↓↓↓

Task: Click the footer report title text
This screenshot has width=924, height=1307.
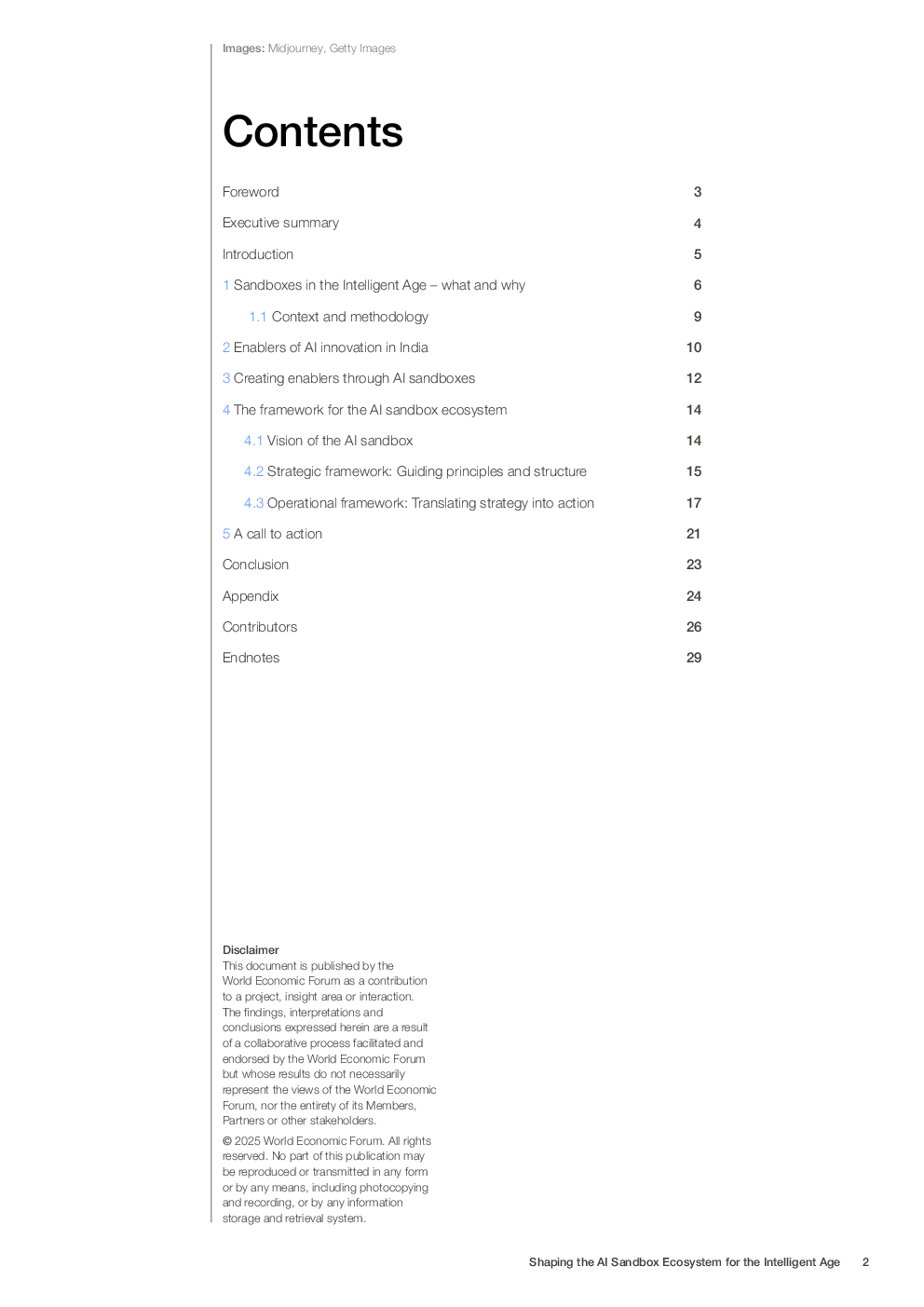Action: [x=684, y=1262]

↑↑↑
↓↓↓

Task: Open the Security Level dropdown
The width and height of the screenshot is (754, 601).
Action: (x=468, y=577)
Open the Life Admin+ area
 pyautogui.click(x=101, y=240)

↑↑↑

(EXERCISE)
Every line above that has the string "Task" needs to be copied.

(EXERCISE OUTPUT)
Task: Click the footer report title text
Task: Open the Security Level dropdown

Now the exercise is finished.